→ WHAT THE TASK REQUIRES: Recast the lines of the entries below as a Markdown table with a column called "Row" for the row number and a column called "Line" for the line itself. Skip the blank lines and leave the pictures out of the answer.

→ DATASET RECORDS:

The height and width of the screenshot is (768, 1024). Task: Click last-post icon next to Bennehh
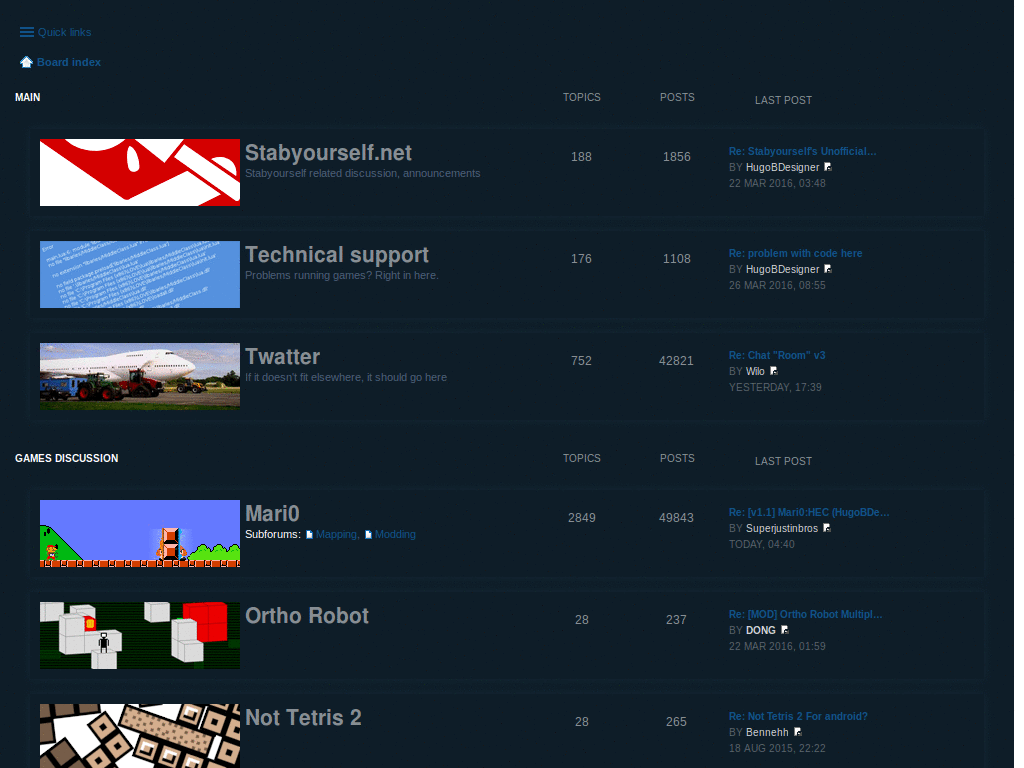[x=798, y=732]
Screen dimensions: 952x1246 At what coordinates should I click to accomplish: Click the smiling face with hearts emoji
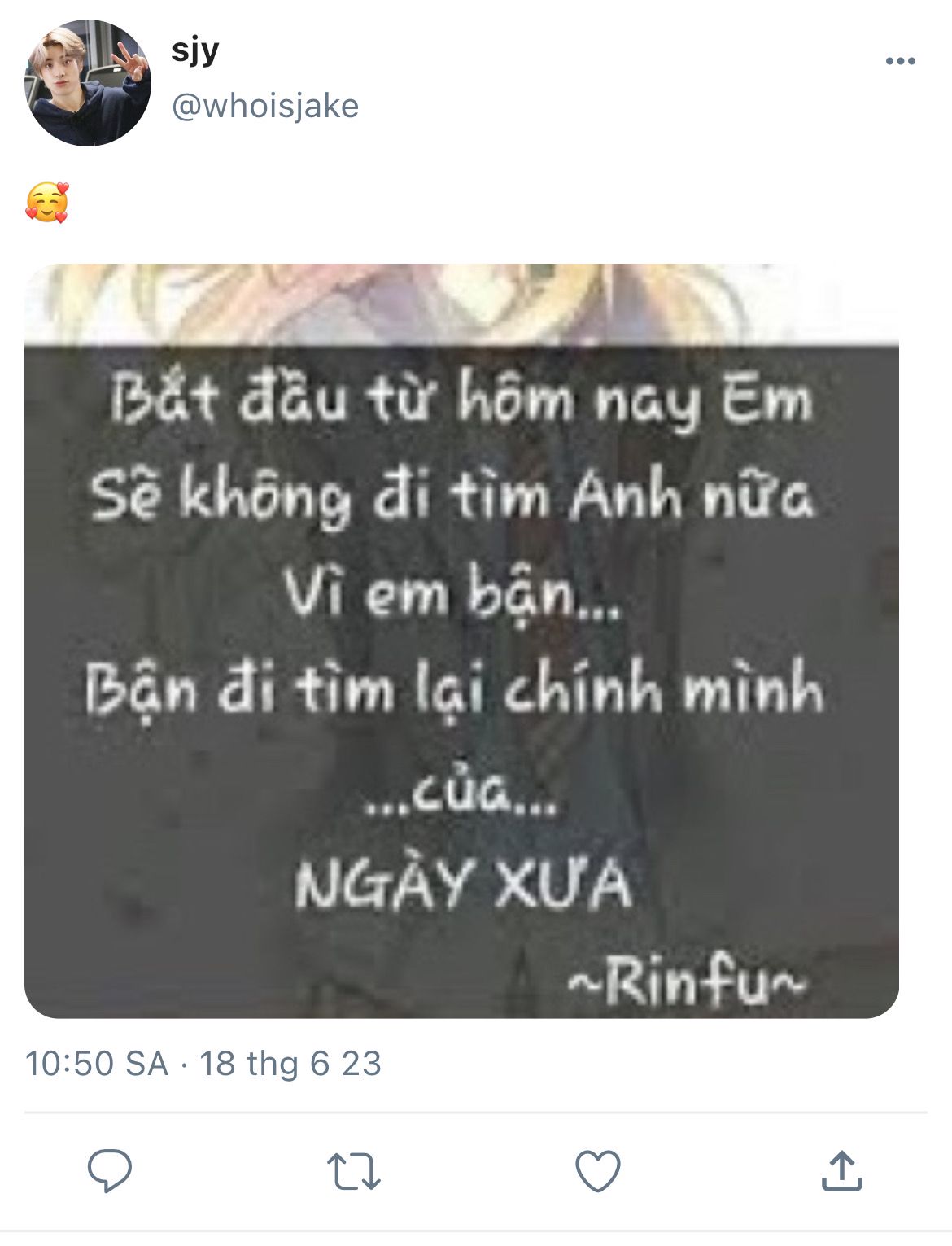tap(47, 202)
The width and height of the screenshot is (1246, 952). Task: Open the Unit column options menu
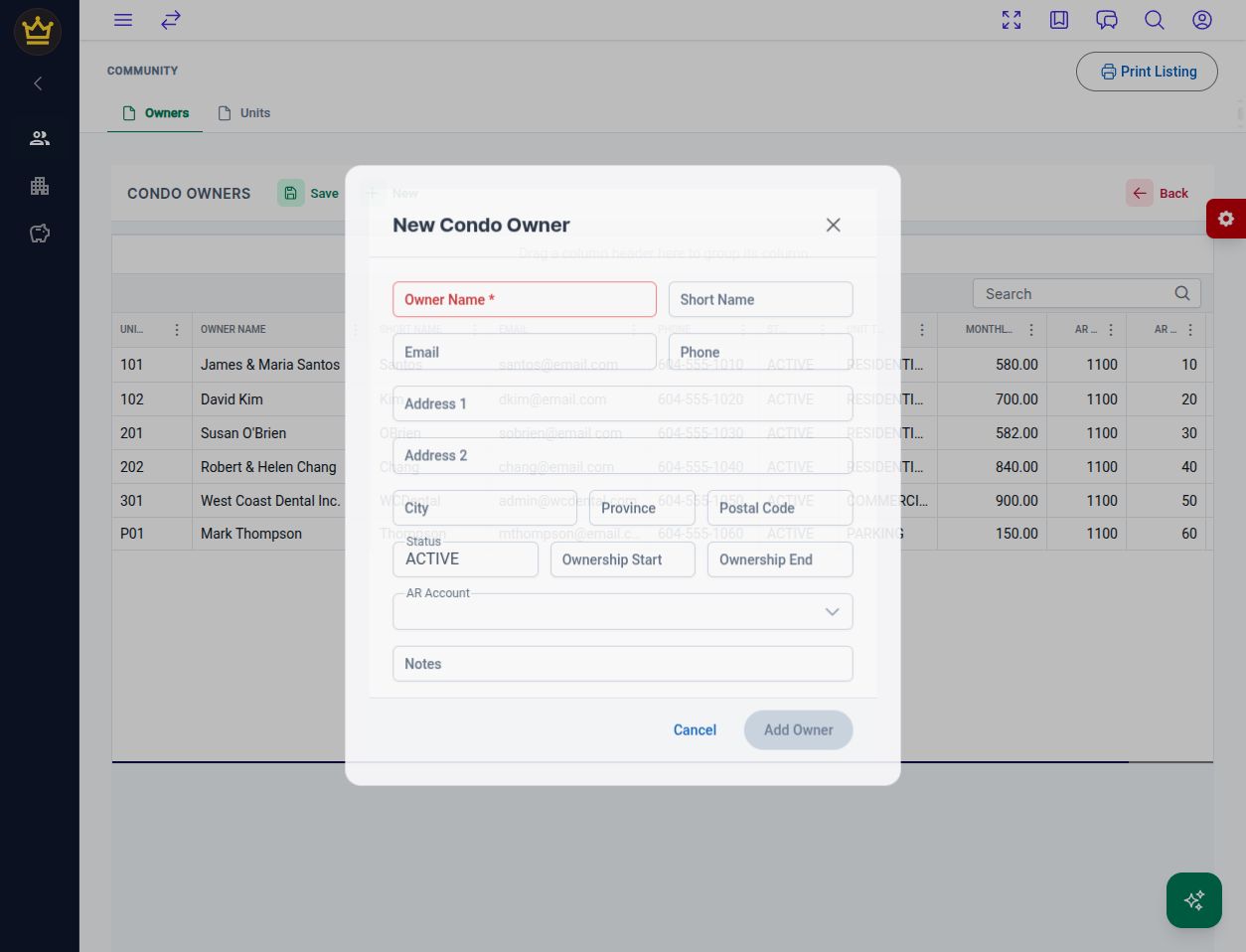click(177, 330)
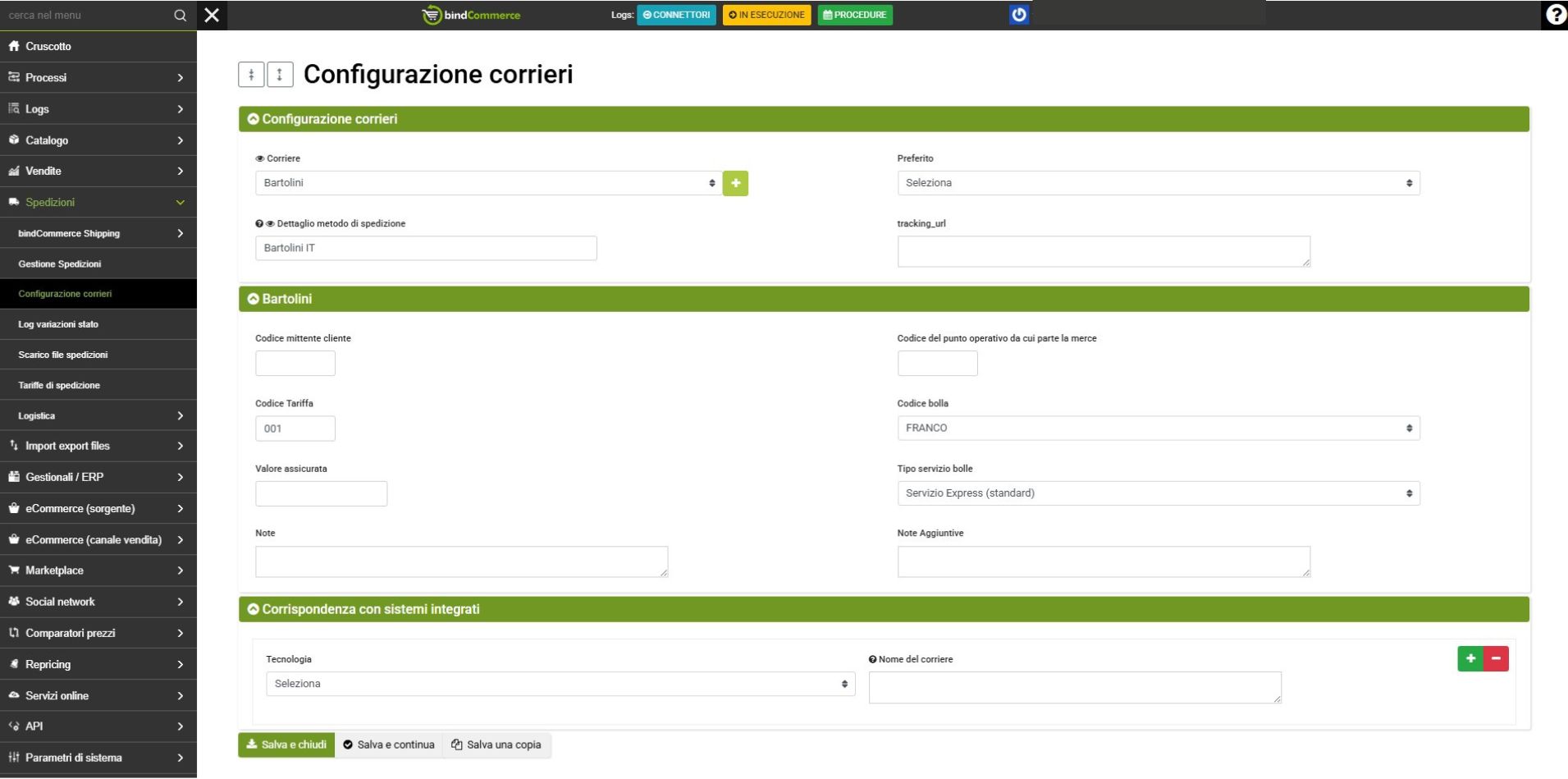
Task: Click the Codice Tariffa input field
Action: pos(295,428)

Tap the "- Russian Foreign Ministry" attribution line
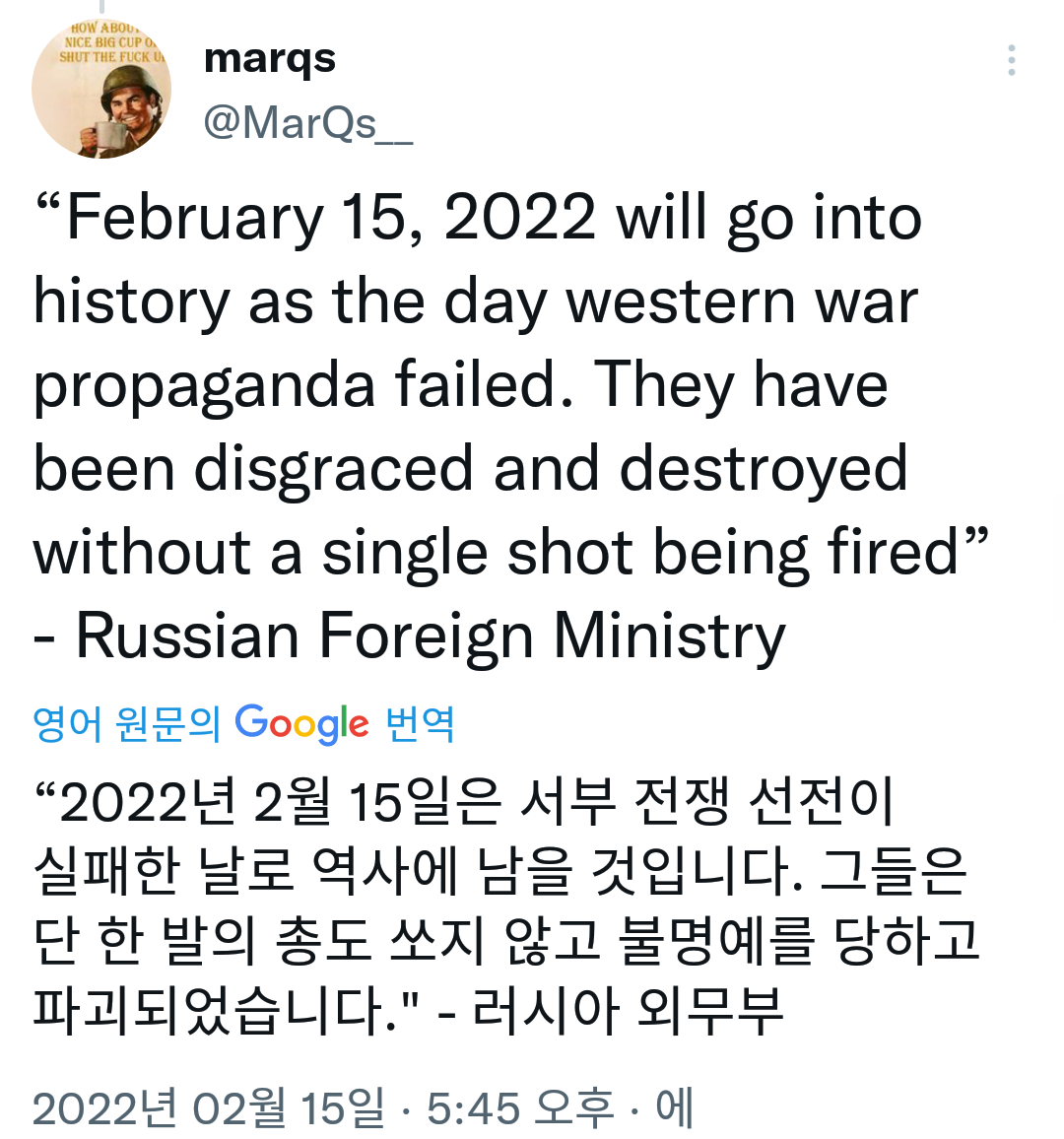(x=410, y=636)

→ ANSWER TO THIS PROBLEM:
| Row | Line |
|---|---|
| 1 | The height and width of the screenshot is (768, 1024). Task: Click last-post icon next to Bennehh |
| 2 | [x=798, y=732] |
| 3 | Screen dimensions: 952x1246 At what coordinates should I click to accomplish: Click the smiling face with hearts emoji |
| 4 | tap(47, 202) |
| 5 | The width and height of the screenshot is (1246, 952). Task: Open the Unit column options menu |
| 6 | click(177, 330) |
| 7 | Task: Click the Codice Tariffa input field |
| 8 | Action: pos(295,428) |
| 9 | Tap the "- Russian Foreign Ministry" attribution line |
| 10 | (x=410, y=636) |